I’m very strongly in favour of keeping it, which is partly because I’m a 26-year-old Aston Villa fan and it’s the only thing I can remember us ever having won. (Twice. And if we hadn’t won it in 1994, Man Utd would be the only team to have won the English domestic treble and would still be going on about it to this day, so be grateful.) But in an environment where some clubs expect to win something every year, it seems foolhardy to do away with a piece of silverware.

The problem is that the League Cup seems almost ‘not to count’ as far as the big boys are concerned. A few years ago, when it was the only prize Man Utd managed to score that season, it might as well have been a giant copper plaque with the words ‘ALSO-RANS’ ornately engraved into it. The only value of the League Cup is as part of a set. Having it on its own is like owning a statuette of George Harrison when you actually wanted all four Beatles, and not really being sure where to put it.

Quite how this happened, or how it can be reversed, I’m not entirely sure, but blaming commercial television and the Champions League has served me well so far so I don’t see any reason to change my tune now. It’s notable that the League Cup final is now the only top-flight tournament final that isn’t broadcast on free-to-air television. The match is not, therefore, the talking point that it should be: this is partly ITV’s fault for making a hash of its bold new age of digital football coverage.

However, I feel that the Champions League is the more significant factor. (The generally detrimental effect of the Champions League on football is a subject I’ll probably return to with punishing regularity this season, and expand on my views in a later column. Just remember: it’s not a league and more than half the teams in it aren’t champions.) With the first few months of the season now packed with European fixtures thanks to the introduction of a group stage to the European Cup, Man Utd and Arsenal have become irritable with the extra fixtures.

This is, frankly, pretty goddamned rich when those clubs are the ones with the depth of squad to cope with a packed fixture list. It’s also yet another example of big clubs failing to look out for the little guys – one of the reasons why the League Cup exists at all is to give lower-division clubs their own lucrative ties. The FA, clearly afraid that if the big clubs drop out of the tournament altogether then it’ll go the way of the Zenith Data Systems Cup, has already tried to assist by stripping the early rounds of their second legs and allowing teams involved in Europe to sit out until round three. (This year Newcastle have been given a bye too, presumably to rest their weary legs after their gruelling second-round exit from the Intertoto Cup.)
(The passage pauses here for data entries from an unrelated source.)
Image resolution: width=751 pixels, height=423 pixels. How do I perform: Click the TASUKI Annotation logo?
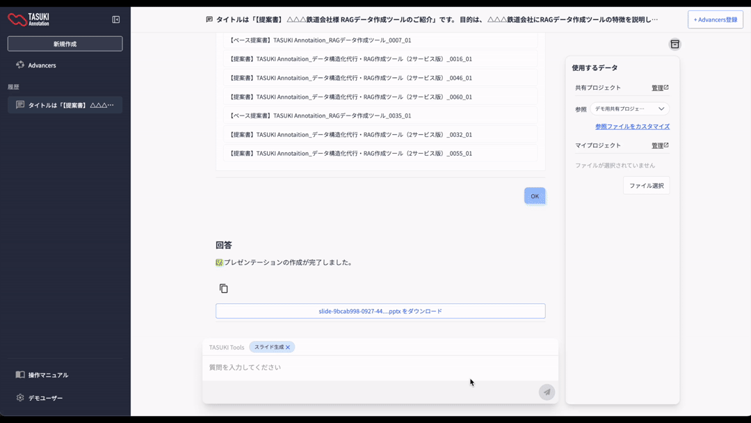click(29, 19)

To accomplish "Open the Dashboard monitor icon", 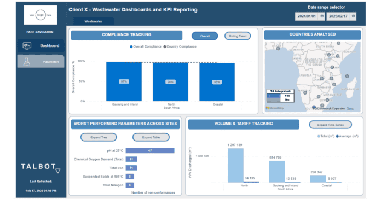I will pyautogui.click(x=27, y=45).
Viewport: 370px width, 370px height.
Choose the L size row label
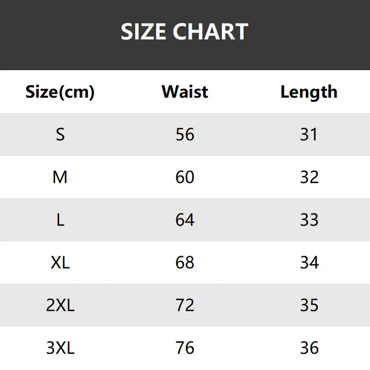[x=60, y=220]
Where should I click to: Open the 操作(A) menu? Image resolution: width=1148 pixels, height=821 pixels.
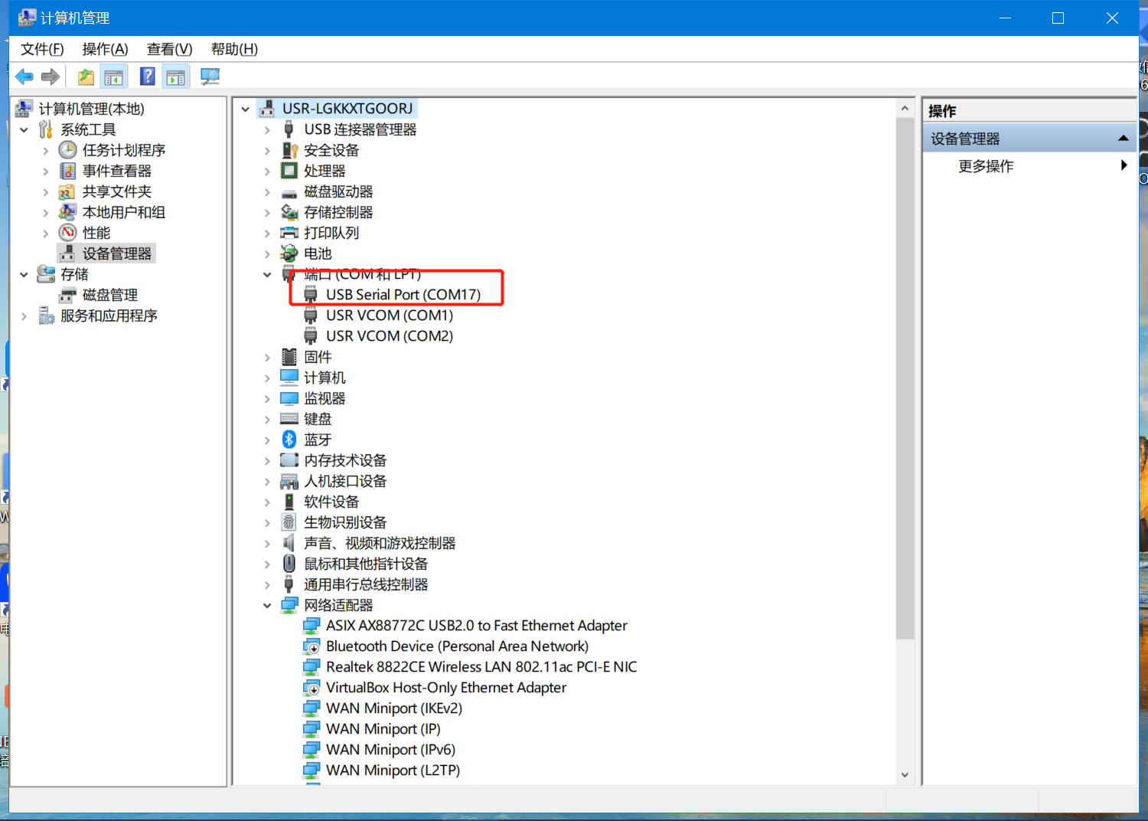(x=105, y=49)
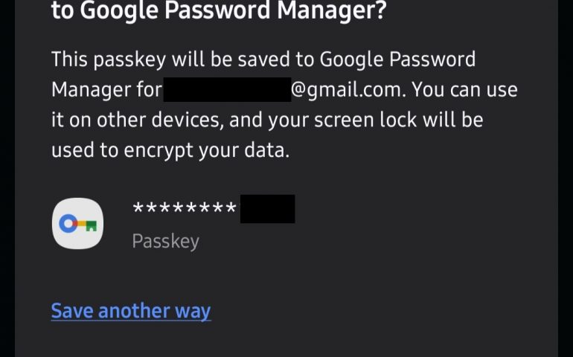The width and height of the screenshot is (573, 357).
Task: Tap the "Save another way" link
Action: 131,310
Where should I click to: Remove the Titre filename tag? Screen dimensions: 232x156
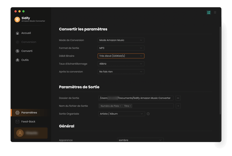click(x=130, y=106)
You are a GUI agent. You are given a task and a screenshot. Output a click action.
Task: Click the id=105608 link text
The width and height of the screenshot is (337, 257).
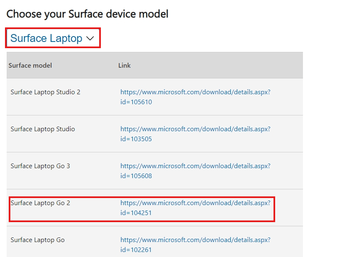(136, 176)

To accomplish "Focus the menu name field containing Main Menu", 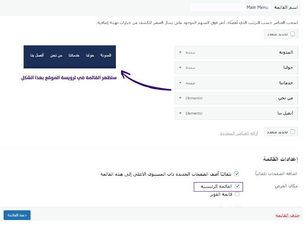I will tap(230, 8).
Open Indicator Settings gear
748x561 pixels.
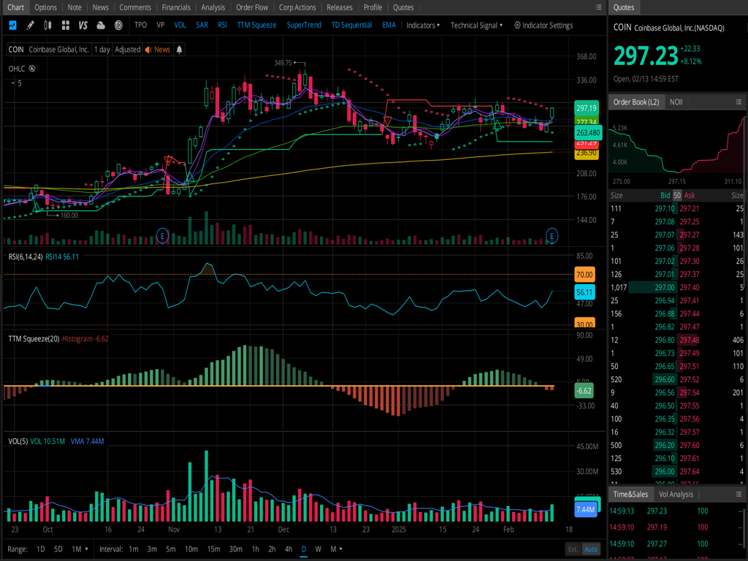(x=543, y=25)
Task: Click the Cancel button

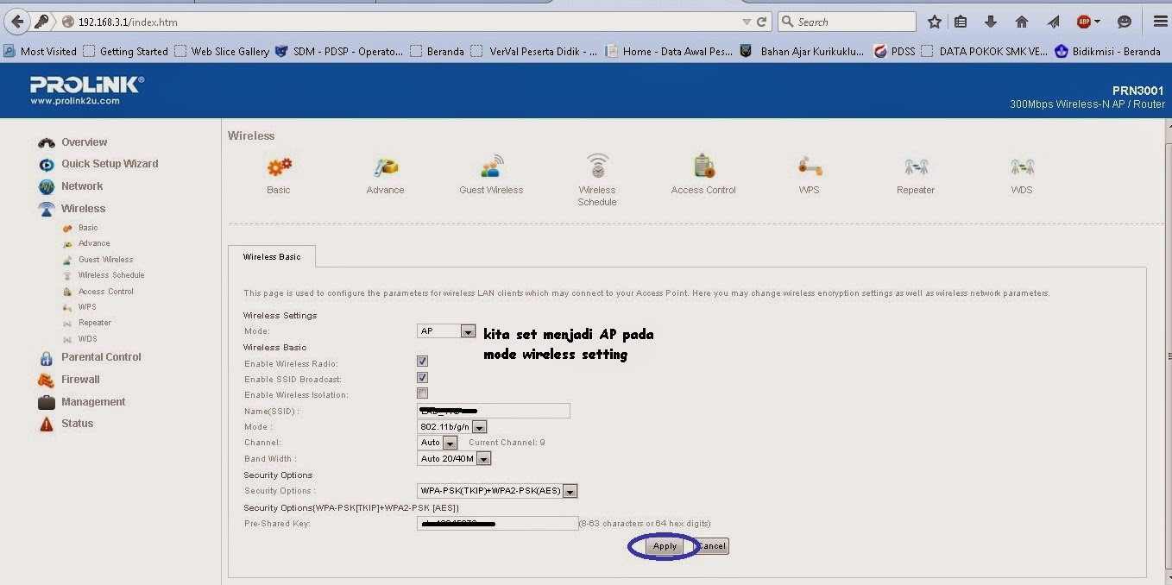Action: 710,545
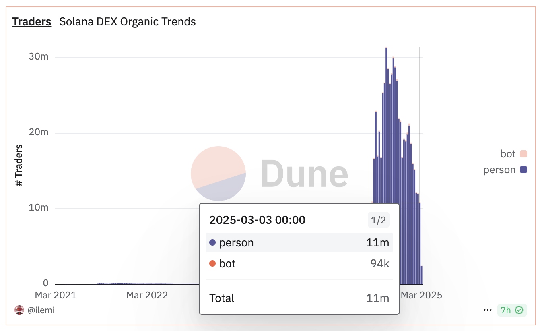Image resolution: width=540 pixels, height=331 pixels.
Task: Click the bot legend color swatch
Action: click(x=523, y=154)
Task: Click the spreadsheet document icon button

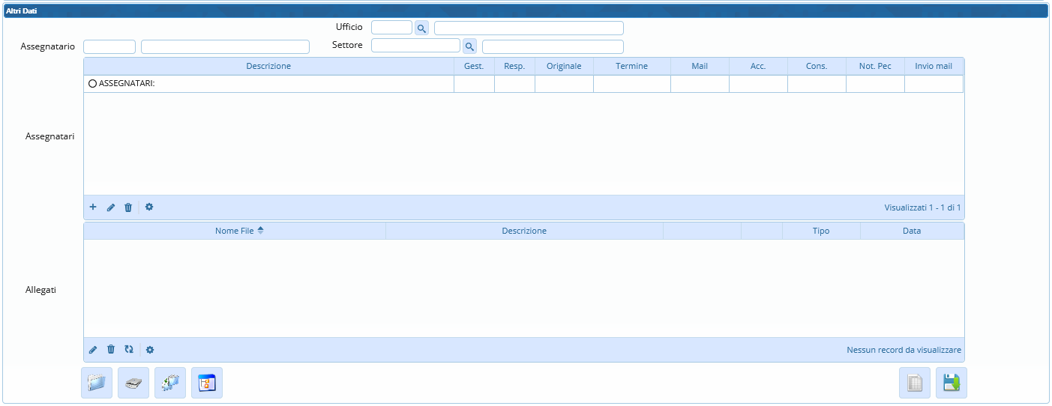Action: 915,383
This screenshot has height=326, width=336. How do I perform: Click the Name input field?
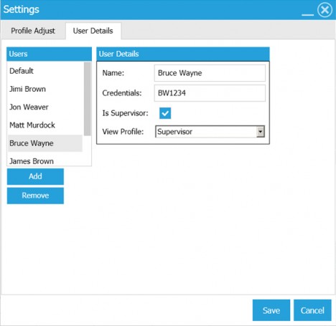click(x=210, y=73)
Still, if the likes of Chelsea and Liverpool take the League Cup as seriously as they did last year then it could still be a good tournament. And a number of Premiership sides were caught napping this week by lower-division teams and were obviously not chuffed to have been embarrassed, which is a good sign: as anybody who saw Man City’s risible penalty shoot-out performance on can confirm, the League Cup may not be romantic but it can be comedy.